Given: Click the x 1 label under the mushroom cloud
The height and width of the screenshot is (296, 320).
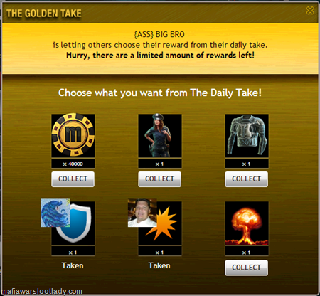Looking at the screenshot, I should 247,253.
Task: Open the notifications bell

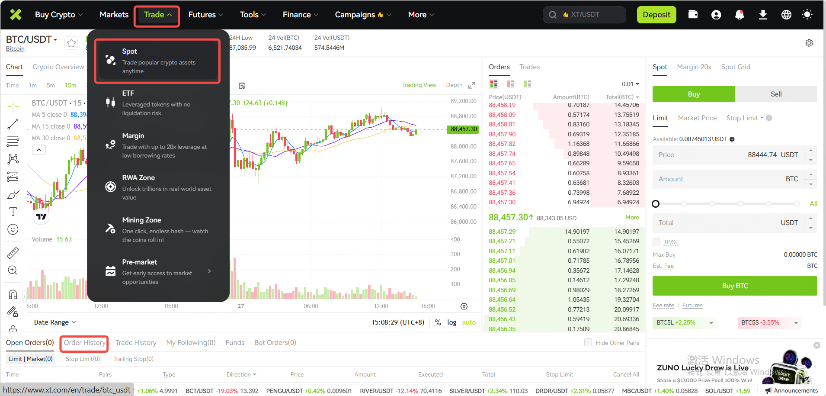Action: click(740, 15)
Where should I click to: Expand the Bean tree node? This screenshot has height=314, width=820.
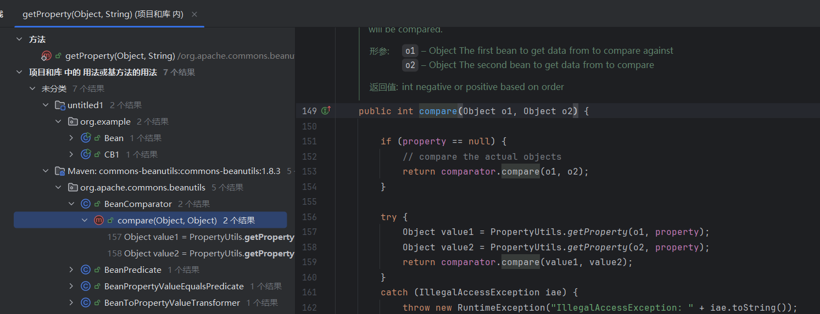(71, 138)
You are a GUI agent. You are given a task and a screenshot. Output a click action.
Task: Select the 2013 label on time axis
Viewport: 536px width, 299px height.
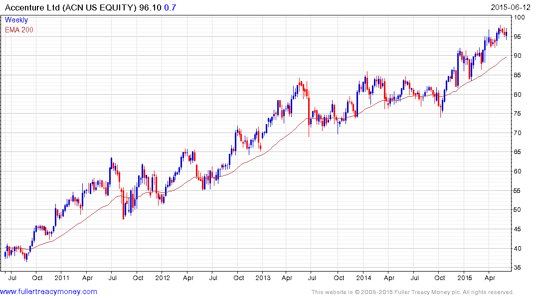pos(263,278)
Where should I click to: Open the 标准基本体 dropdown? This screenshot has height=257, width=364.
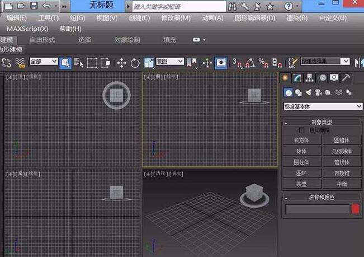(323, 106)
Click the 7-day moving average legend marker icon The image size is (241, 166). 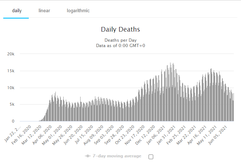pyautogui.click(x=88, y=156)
--------------------------------
Task prompt: Your response should be the lines of the entries above that include the string "label".

Answer section:
Given: Click the x 1 label under the mushroom cloud
Task: Select the 2013 label on time axis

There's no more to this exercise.